**SOURCE RECORDS**
···

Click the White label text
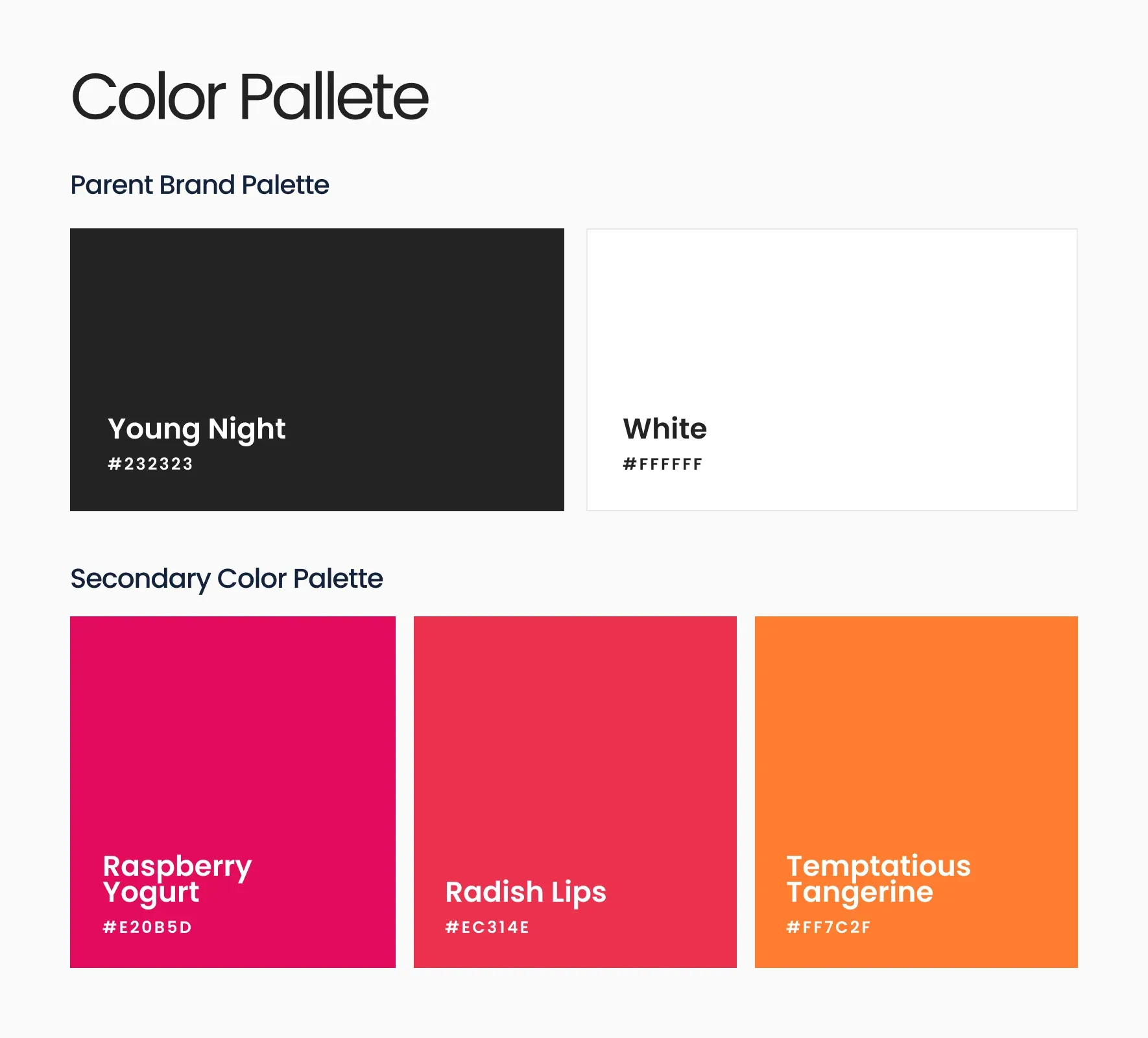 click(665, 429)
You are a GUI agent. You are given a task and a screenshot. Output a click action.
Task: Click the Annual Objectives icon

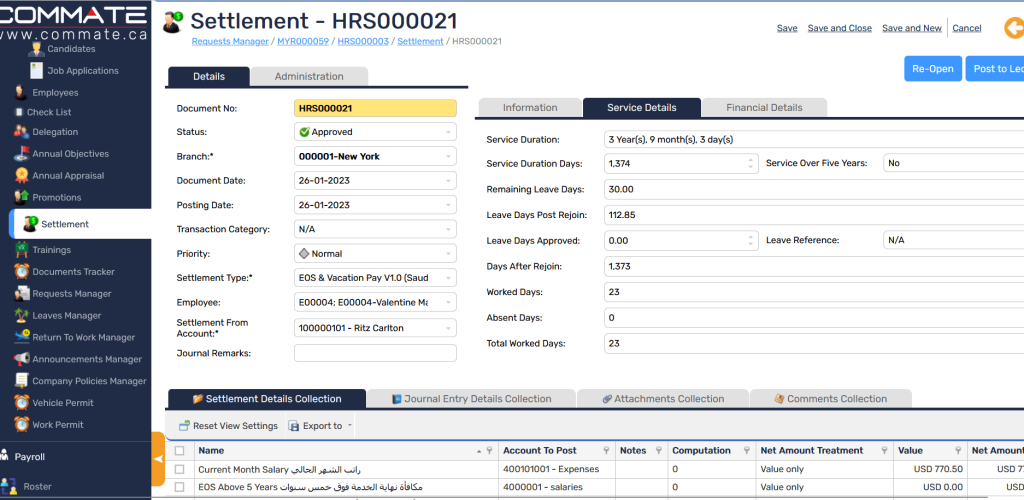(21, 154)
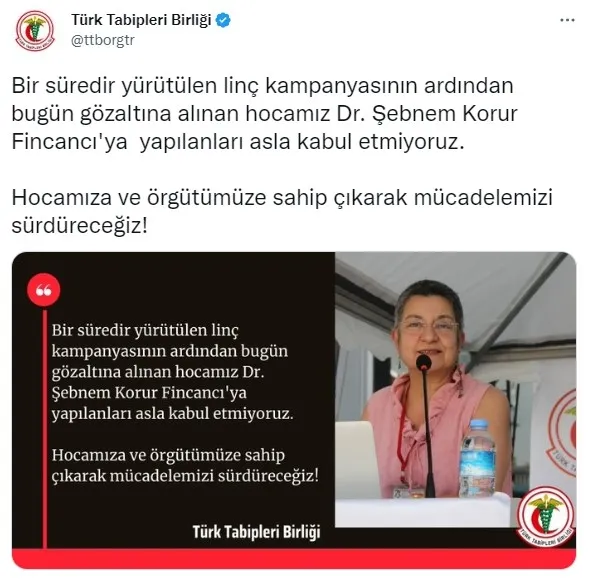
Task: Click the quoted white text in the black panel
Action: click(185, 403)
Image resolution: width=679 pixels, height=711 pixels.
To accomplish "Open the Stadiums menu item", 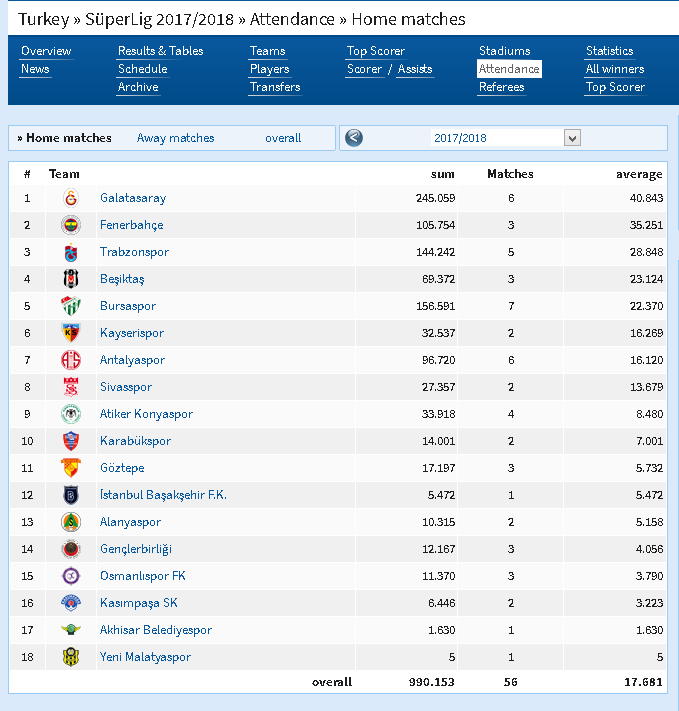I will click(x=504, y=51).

···

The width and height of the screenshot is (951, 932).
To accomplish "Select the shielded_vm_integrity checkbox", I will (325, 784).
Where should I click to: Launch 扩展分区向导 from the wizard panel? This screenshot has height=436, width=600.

···

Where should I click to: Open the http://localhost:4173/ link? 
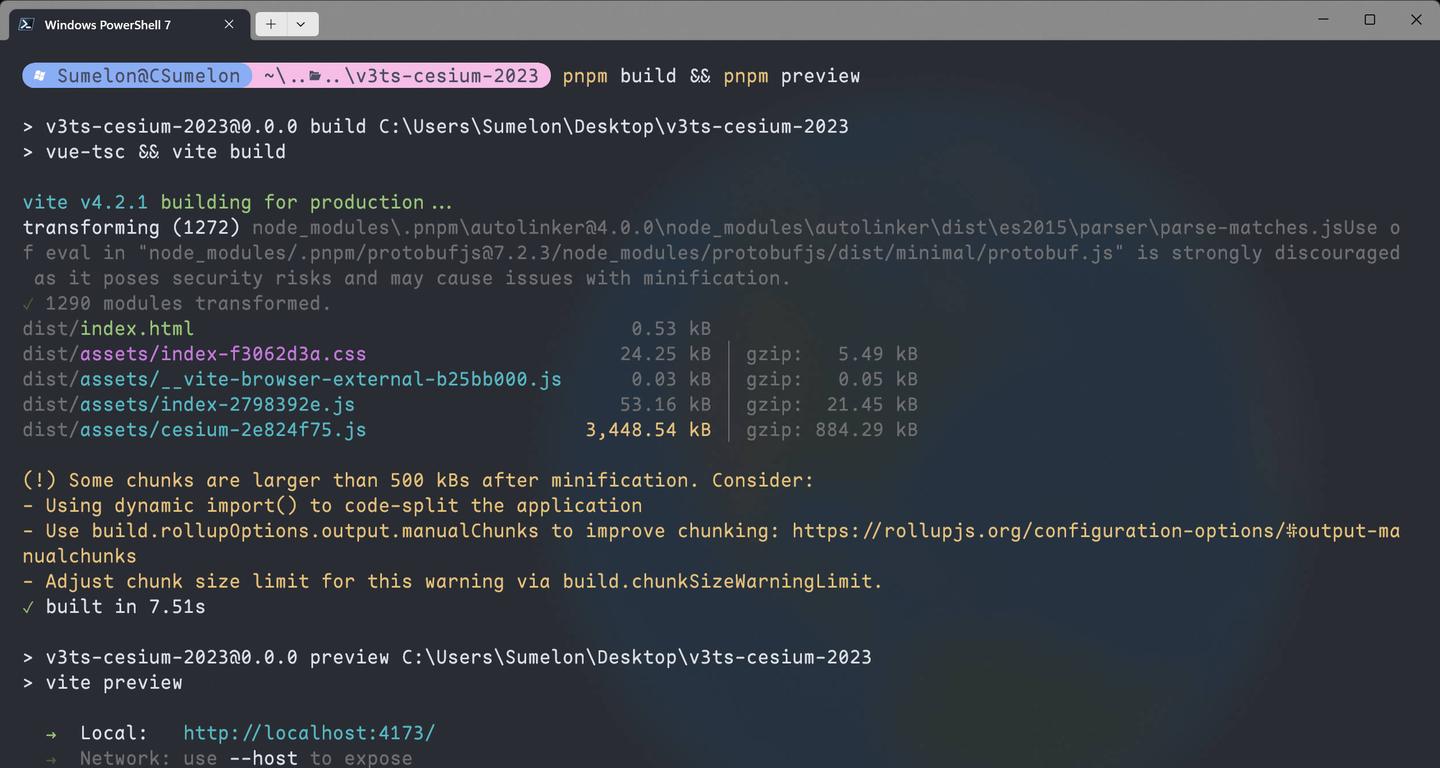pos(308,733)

···

**REQUIRED ACTION**
When a line of the data holds the string "screenshot", pick it out and copy it.

**EXERCISE OUTPUT**
You are a GUI agent. You are given a task and a screenshot. Output a click action.
The width and height of the screenshot is (951, 932).
Where should I click to: Launch 扩展分区向导 from the wizard panel? This screenshot has height=436, width=600.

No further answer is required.